Ancora malori e sotto accusa di nuovo la centrale di biogas.
Ennesima notte difficile per i residente della zona di Foce a Sarno. Un bimbo di 10 anni è stato trasportato alla guardia medica a causa di bruciore agli occhi ed alla gola, così un uomo di 43 anni. “Inalazione di natura imprecisa” così i medici.
Solo pochi giorni fa erano stati registrati malesseri tra adulti e bambini e sul posto era intervenuta la polizia di stato.
Miasmi ed esalazioni segnalate soprattutto di notte, una condizione di totale invivibilità della zona.
A quanto pare la centrale con due impianti continuerebbe a lavorare nonostante l’ordinanza sindacale di sospensione.
Esposito in Procura presentato ieri dal sindaco Giuseppe Canfora, con l’assessore all’ambiente Roberto Robustelli, l’assessore ala Governo de Territorio, Eutilia Viscardi.

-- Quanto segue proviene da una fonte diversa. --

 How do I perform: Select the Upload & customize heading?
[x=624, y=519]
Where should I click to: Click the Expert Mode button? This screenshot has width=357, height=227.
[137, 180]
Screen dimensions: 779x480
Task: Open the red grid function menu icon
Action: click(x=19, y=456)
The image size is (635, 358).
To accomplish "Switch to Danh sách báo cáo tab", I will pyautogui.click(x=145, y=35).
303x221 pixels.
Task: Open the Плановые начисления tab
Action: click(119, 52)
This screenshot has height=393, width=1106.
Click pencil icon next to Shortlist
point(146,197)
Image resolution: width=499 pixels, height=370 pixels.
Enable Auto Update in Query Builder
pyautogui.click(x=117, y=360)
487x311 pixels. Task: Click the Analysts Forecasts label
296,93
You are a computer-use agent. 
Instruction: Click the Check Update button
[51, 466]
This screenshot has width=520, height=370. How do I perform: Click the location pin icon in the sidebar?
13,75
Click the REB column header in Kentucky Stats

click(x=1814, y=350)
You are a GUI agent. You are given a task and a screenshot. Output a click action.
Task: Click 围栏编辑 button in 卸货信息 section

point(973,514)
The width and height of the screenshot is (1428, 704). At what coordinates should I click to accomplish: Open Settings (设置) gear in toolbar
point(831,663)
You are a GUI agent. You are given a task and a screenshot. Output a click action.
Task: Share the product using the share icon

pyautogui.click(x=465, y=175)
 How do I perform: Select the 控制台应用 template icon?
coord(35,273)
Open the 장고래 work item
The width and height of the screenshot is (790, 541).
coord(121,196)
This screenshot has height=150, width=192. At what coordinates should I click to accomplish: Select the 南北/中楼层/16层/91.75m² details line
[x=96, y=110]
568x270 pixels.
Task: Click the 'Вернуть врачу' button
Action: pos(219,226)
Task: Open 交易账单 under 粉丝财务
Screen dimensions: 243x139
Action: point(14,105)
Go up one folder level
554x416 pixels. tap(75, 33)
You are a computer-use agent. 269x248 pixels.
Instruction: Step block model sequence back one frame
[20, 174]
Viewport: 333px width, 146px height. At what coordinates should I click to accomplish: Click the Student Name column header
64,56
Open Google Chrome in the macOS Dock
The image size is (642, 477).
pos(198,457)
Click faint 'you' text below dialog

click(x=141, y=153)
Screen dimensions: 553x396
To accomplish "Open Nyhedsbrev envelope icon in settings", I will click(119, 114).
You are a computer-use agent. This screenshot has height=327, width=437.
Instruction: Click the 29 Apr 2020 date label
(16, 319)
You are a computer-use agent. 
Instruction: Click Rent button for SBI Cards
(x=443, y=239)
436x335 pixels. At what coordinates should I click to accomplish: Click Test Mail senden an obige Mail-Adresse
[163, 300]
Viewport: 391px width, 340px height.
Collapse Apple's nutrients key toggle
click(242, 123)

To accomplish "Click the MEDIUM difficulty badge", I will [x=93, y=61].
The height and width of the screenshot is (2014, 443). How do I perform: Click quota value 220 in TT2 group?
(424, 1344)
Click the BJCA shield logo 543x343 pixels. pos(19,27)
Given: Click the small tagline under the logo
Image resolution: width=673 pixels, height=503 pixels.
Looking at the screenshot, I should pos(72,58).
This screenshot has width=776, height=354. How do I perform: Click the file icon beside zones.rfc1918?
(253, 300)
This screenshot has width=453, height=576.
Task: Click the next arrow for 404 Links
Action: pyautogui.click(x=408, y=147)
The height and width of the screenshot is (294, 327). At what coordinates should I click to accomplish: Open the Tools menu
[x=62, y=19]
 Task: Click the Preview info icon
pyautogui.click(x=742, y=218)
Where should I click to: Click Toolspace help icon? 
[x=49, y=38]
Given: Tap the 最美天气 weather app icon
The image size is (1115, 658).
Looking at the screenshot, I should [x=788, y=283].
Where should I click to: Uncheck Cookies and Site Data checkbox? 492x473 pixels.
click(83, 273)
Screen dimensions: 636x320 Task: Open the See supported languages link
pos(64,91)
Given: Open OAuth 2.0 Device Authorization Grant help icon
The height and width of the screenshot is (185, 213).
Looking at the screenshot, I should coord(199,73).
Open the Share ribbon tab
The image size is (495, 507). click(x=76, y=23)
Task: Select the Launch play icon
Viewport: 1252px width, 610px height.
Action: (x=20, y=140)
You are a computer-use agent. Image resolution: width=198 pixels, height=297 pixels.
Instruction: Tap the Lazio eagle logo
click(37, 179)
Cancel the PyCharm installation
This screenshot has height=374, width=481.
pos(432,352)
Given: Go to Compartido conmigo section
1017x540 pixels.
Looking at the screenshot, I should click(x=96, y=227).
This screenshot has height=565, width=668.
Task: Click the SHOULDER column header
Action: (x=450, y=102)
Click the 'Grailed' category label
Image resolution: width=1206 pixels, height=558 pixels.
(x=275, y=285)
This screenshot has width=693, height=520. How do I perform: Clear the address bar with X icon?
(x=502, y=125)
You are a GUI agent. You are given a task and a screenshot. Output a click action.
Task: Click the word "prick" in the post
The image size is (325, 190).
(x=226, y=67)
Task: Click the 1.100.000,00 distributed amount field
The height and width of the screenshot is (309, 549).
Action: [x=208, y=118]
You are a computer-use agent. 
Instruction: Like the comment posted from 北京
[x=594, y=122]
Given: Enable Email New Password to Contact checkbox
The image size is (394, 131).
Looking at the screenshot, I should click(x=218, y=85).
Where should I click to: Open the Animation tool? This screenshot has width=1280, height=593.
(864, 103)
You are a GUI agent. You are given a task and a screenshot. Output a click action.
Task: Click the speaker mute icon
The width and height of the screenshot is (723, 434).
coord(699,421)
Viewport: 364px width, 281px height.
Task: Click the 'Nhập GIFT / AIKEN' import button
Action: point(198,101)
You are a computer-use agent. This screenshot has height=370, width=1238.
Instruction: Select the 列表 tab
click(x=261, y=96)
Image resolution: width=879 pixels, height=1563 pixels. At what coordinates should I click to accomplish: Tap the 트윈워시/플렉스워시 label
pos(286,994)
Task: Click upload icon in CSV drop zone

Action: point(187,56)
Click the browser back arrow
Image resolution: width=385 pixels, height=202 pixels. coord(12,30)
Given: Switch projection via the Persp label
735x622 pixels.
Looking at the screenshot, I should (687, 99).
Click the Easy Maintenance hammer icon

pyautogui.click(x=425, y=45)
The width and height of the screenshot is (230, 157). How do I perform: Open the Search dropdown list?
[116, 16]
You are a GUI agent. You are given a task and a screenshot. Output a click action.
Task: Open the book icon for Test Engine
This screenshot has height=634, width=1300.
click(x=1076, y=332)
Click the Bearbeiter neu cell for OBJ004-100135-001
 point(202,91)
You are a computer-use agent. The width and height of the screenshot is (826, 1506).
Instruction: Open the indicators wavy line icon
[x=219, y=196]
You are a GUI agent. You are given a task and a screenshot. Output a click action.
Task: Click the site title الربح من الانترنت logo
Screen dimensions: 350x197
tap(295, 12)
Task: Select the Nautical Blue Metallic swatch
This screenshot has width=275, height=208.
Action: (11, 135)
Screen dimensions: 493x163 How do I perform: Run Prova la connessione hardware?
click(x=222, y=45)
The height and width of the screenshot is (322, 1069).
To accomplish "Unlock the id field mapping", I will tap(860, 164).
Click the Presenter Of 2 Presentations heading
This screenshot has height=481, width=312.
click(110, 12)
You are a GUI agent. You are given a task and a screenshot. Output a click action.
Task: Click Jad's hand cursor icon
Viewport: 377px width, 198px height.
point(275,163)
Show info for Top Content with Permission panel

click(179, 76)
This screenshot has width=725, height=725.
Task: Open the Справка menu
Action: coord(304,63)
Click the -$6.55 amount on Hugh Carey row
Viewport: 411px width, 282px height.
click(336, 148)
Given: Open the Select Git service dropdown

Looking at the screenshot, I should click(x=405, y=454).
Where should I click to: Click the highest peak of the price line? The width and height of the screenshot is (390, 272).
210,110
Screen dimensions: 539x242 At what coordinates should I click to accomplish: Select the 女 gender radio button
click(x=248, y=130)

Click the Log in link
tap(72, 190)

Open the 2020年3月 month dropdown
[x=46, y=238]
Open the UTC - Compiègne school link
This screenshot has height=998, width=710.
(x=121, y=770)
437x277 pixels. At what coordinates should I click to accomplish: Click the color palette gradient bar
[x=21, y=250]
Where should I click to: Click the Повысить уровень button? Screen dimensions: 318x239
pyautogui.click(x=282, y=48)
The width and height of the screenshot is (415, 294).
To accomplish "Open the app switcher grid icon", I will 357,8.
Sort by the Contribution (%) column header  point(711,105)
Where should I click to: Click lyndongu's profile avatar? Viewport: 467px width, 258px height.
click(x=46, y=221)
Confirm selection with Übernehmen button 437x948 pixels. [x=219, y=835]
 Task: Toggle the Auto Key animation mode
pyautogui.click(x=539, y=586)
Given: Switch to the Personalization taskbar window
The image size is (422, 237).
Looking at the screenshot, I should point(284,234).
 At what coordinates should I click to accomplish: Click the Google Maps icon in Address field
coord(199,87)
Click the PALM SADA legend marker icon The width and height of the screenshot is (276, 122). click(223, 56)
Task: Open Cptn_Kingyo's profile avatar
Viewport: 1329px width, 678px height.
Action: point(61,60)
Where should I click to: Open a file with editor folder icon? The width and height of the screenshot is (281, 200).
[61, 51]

I cittadini si sono riuniti in comitato, pronti a dare battaglia perchè la centrale interrompa definitivamente l’attività e si attenga alle prescrizioni del caso per porre fine alle numerose criticità registrate quotidianamente che hanno portato all’esasperazione i cittadini sarnesi. “Tutela della salute” , invocano i residenti della zona.